健康で素晴らしい音楽を奏で続けられますように!!!
私の初期のブログから長い間ずっとお読みくださってありがとうございます。
私も三条の魅力の発見はこれからも続きます。
すてきなことに出会ったらまたご紹介しますね。
お誕生日おめでとうございます。私も5月生まれの牡牛座ですので、とっても光栄です。
お誕生日に、伝統を大切に継承していらっしゃる方に出会われるとは、やはり似ている方同士引き合ったのでしょうか。バッハが子供の頃に建てられた鐘楼にも感激しました。宗教は違っても、鐘の音が私たちの心に敬虔な思いを呼び覚ます点は、同じだと思います。いつも先生には心に力をいただいていて、感謝しております。これからもますますお元気で、ご指導をよろしくお願いいたします。
ありがとうございます。山川さんもおめでとうございます。
鐘の音が世界の宗教で重要視されるのは、一説によれば鐘の音に含まれる高次倍音が人の免疫を高める効果があると昔の人が気付いていたからだ、といいます。
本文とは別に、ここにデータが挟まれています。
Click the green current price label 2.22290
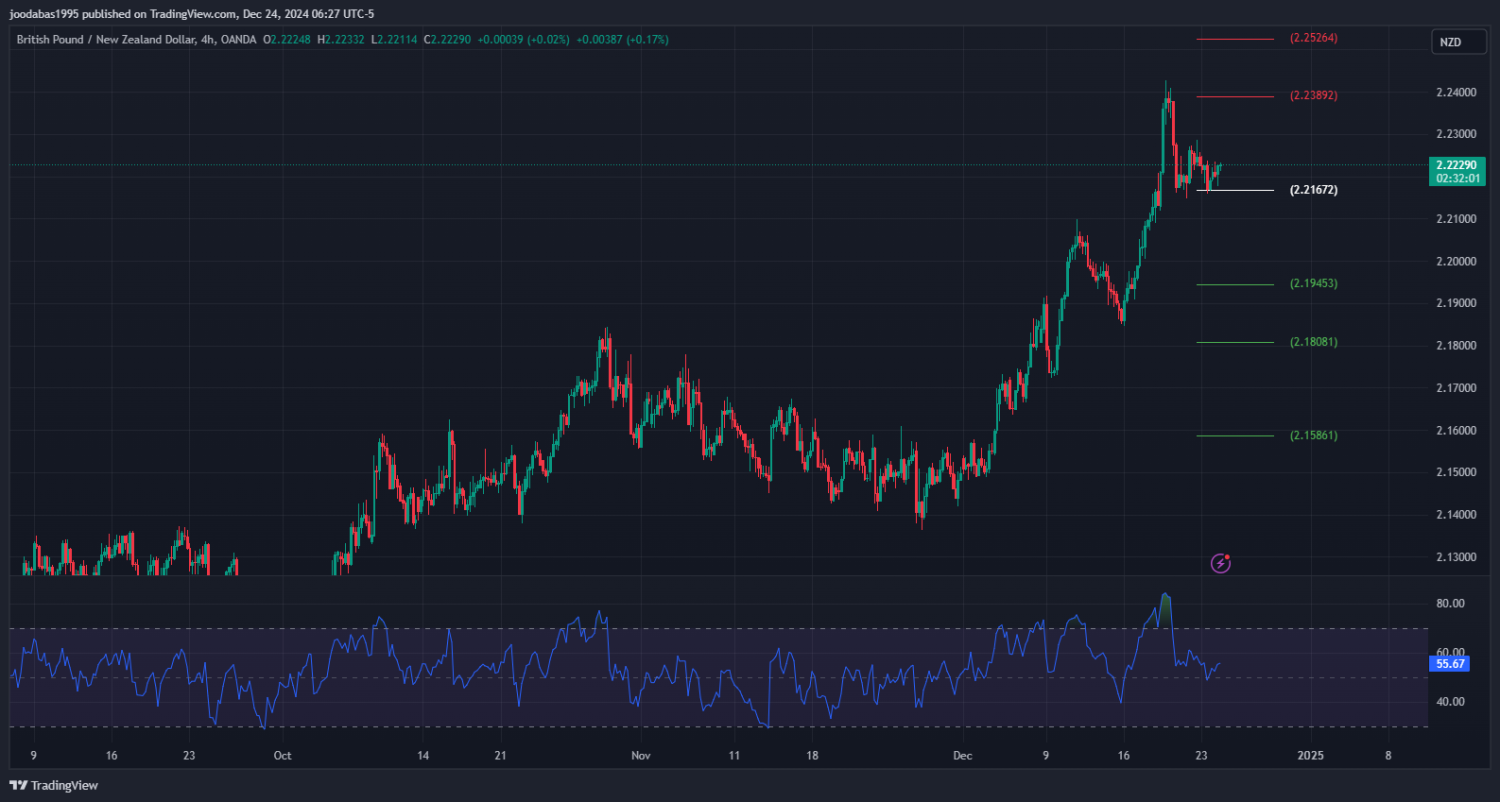 click(1457, 165)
それならチェンバロの音も高次倍音が豊富ですから、チェンバロを聴いて健康になれますね。
おめでとうございます。
古楽にしても先生がおっしゃる通り、音楽家、学者、研究者その他大勢の人たちのご努力で今がありますよね。
そう言うものをしっかりと後代に伝えていかねばならないと思います
ありがとうございます。
古楽復興の一番の功績は聴き手だとも言えます。特に復興の初期には既存の音楽界から異端として徹底的に無視されたそうですが、聴く人々が古楽を支持してくれたおかげでその流れが変わって今があるんです。
お誕生日おめでとうございます。
チェンバロは、バッハの没後ほどなくして廃れてしまい、そして20世紀に復興しましたが、
教会のパイプオルガンは、バッハが活躍していた時代のオルガンが、今でも現役だと思います。
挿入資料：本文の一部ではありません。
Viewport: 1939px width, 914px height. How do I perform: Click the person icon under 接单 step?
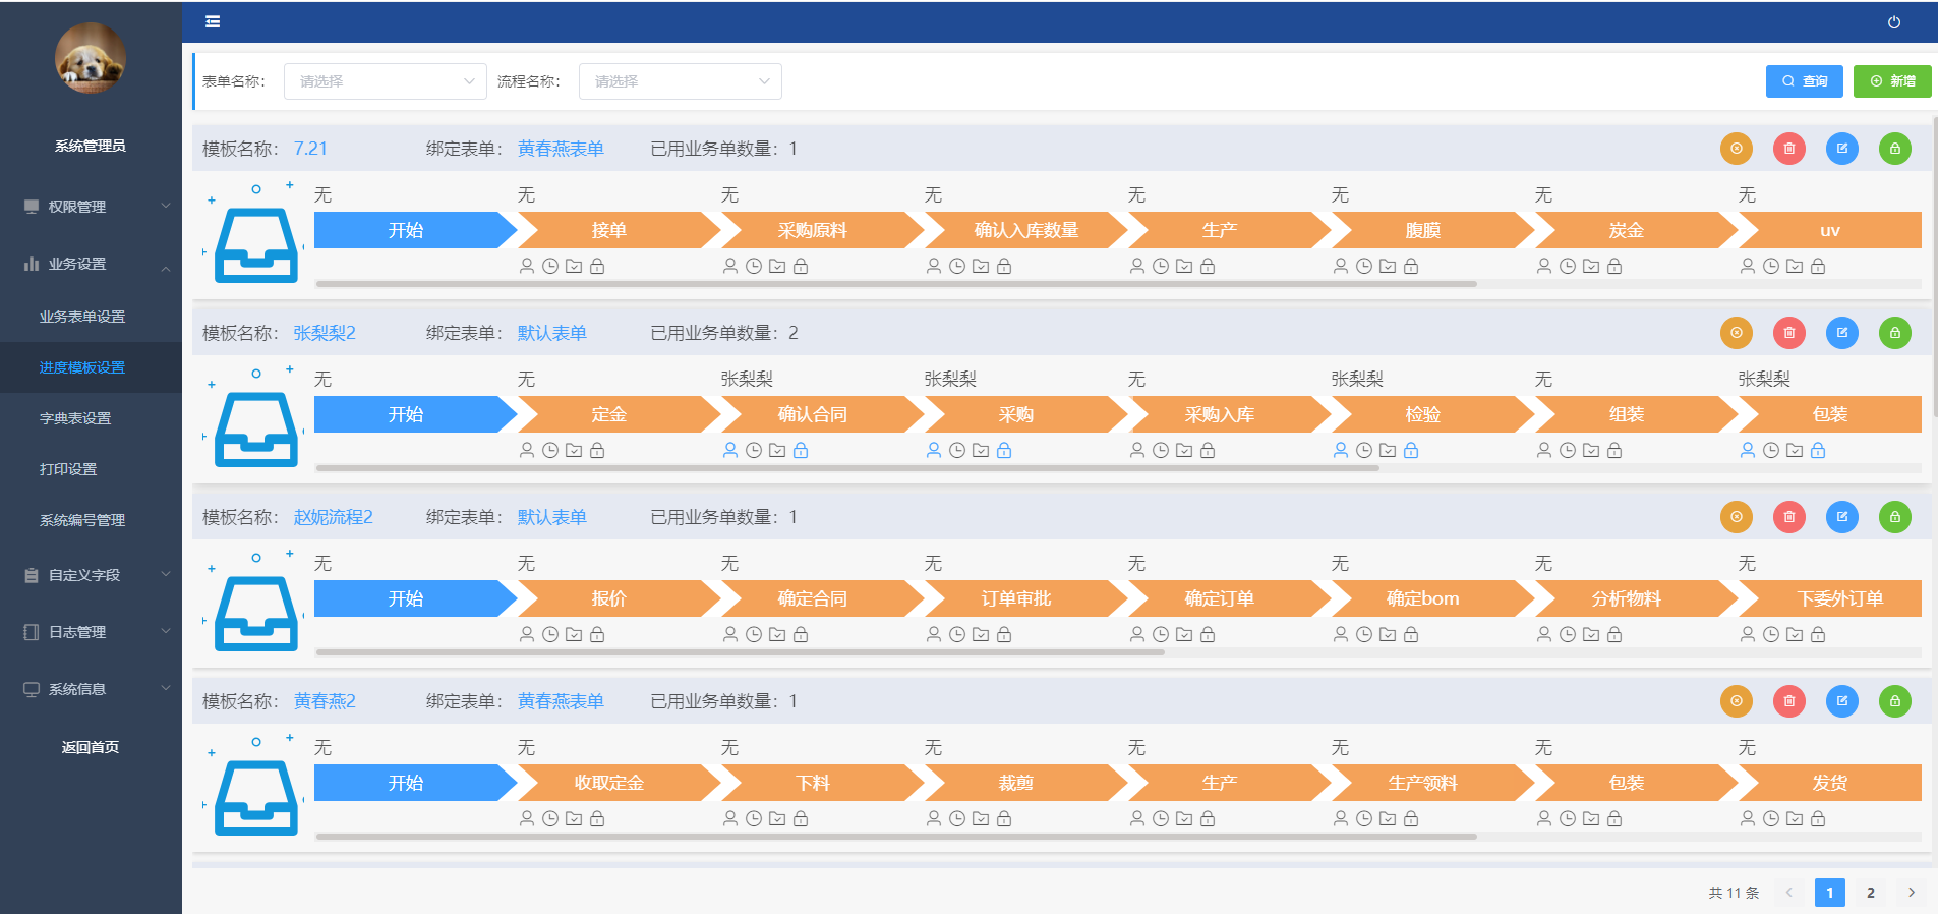coord(527,267)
それはやはり、教会や寺院の鐘楼の鐘と同じで、何百年もの間「鳴らされ続けてきた」ことで、
今の聴き手にも感銘を与えるのだと思います。
ありがとうございます。
ヨーロッパでは500年前のオルガンも修理され続けてずっと受け継がれているそうです。現代は科学技術は進歩しましたが、美しい音を奏でるパイプを1本作るというレベルで500年前のオルガン製作家の技術をいまだに超えられないのだそうです。